Anticipatory Music Transformer
John Thickstun, David Hall, Chris Donahue, Percy Liang
TL;DR
The paper introduces Anticipatory Music Transformer, a framework for controllable generation of temporal point processes by interleaving events with asynchronous controls using a stopping-time-based placement. It leverages arrival-time encoding and a fixed context length to enable anticipatory inference and infilling, trained on the Lakh MIDI dataset with extensive data augmentation. Empirical results show that anticipatory infilling matches autoregressive performance while enabling new control tasks such as accompaniment, with human evaluators often preferring anticipatory outputs for both continuation and accompaniment. The approach offers a generalizable, locality-friendly method for controllable symbolic music generation and potentially other temporal domains requiring asynchronous conditioning.
Abstract
We introduce anticipation: a method for constructing a controllable generative model of a temporal point process (the event process) conditioned asynchronously on realizations of a second, correlated process (the control process).

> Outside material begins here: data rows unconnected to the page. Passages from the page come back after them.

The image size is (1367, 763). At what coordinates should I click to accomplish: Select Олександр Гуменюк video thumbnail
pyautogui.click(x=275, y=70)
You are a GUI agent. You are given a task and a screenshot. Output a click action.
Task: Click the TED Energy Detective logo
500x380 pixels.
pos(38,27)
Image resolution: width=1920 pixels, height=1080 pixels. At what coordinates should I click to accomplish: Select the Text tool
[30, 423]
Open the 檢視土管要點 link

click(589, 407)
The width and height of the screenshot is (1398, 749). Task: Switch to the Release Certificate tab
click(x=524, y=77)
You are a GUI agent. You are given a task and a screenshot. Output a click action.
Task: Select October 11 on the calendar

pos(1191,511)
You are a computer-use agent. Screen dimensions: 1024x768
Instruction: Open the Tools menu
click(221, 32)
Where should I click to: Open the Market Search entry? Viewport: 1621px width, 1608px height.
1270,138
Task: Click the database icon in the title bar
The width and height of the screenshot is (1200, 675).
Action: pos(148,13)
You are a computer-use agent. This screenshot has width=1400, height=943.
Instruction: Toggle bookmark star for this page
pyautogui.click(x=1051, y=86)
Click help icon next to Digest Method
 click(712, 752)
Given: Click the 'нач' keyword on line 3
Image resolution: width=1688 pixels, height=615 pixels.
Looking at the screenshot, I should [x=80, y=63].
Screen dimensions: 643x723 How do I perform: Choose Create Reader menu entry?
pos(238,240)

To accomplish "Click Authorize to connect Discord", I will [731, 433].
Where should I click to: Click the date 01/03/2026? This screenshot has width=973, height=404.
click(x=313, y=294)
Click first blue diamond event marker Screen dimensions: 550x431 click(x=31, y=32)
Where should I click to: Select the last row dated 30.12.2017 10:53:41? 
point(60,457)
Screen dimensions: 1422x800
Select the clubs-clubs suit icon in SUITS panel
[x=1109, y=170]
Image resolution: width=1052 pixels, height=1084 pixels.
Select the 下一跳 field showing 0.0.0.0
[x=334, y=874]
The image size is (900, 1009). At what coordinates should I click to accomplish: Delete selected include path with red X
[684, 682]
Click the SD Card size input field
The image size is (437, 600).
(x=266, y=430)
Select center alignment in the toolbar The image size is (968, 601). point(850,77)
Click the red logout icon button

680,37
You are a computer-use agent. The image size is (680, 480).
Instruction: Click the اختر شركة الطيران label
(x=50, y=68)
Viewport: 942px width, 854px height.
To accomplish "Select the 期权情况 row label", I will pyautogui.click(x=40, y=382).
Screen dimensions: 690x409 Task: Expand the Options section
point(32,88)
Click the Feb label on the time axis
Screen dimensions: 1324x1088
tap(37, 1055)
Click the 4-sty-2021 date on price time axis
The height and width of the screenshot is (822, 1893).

We achieve this by interleaving sequences of events and controls, such that controls appear following stopping times in the event sequence. This work is motivated by problems arising in the control of symbolic music generation. We focus on infilling control tasks, whereby the controls are a subset of the events themselves, and conditional generation completes a sequence of events given the fixed control events. We train anticipatory infilling models using the large and diverse Lakh MIDI music dataset. These models match the performance of autoregressive models for prompted music generation, with the additional capability to perform infilling control tasks, including accompaniment. Human evaluators report that an anticipatory model produces accompaniments with similar musicality to even music composed by humans over a 20-second clip.